** Data excerpts follows **

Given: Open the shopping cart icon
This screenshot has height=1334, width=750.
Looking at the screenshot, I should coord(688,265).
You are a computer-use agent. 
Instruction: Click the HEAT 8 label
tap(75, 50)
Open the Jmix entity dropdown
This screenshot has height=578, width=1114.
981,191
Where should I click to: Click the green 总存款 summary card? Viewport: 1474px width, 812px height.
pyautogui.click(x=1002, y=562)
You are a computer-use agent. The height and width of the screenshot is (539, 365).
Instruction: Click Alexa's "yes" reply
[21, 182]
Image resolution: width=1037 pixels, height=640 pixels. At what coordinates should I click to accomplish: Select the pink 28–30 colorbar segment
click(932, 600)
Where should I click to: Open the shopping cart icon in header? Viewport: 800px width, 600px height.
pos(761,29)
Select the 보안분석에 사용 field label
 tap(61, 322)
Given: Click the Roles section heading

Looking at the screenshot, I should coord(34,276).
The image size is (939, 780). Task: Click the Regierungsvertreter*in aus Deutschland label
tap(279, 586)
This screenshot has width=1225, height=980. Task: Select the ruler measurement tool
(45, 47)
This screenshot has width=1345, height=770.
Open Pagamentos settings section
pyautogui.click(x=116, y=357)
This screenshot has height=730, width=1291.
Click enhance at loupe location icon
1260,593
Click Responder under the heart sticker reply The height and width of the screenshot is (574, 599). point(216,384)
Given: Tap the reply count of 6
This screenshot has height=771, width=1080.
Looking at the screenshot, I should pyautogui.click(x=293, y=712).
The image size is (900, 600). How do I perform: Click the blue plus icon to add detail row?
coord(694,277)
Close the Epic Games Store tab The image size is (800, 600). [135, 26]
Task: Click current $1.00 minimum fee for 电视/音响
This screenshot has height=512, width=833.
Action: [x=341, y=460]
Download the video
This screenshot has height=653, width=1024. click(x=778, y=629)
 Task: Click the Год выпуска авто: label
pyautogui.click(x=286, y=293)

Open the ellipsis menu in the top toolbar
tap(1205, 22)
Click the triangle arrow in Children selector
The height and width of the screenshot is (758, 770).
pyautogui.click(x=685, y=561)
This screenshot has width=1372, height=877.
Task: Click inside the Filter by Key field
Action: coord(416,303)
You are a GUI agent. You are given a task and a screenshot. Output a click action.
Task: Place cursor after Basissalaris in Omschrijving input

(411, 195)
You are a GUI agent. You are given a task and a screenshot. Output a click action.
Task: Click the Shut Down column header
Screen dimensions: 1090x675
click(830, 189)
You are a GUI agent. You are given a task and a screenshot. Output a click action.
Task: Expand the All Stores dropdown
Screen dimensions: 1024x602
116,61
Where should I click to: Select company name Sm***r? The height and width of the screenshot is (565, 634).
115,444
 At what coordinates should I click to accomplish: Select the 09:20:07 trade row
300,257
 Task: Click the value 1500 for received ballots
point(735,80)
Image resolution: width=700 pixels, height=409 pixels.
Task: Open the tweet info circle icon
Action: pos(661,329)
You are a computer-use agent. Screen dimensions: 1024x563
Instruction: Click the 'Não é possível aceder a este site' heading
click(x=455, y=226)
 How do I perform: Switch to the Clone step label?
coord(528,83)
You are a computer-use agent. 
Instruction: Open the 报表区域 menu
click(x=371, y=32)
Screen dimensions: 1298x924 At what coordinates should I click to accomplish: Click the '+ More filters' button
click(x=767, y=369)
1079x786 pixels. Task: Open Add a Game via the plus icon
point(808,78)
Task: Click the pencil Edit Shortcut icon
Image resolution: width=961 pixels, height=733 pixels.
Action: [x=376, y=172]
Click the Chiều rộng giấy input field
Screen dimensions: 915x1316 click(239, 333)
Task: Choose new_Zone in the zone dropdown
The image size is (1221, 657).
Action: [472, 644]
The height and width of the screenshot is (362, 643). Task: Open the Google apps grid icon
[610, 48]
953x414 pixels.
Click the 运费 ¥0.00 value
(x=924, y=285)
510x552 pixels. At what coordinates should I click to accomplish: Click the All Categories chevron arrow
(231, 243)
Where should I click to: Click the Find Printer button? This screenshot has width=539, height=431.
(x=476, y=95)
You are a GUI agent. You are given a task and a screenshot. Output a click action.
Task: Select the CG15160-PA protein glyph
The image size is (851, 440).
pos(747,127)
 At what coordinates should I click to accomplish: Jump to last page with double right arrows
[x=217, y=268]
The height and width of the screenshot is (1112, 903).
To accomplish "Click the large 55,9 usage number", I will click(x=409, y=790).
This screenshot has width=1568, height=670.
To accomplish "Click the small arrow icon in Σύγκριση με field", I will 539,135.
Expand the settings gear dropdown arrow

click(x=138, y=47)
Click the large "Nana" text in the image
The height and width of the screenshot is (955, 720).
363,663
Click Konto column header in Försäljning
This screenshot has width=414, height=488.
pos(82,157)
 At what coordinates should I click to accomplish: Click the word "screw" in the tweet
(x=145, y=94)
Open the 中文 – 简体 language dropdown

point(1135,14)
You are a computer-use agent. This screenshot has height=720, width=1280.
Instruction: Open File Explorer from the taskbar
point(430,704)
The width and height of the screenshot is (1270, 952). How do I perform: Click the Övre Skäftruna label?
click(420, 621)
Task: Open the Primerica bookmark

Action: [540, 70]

** End of Data excerpts **

→ Problem to solve:
Among the lines of the data, identify those with the word "column". Copy each of them.

→ Response:
Task: Click the Shut Down column header
Click Konto column header in Försäljning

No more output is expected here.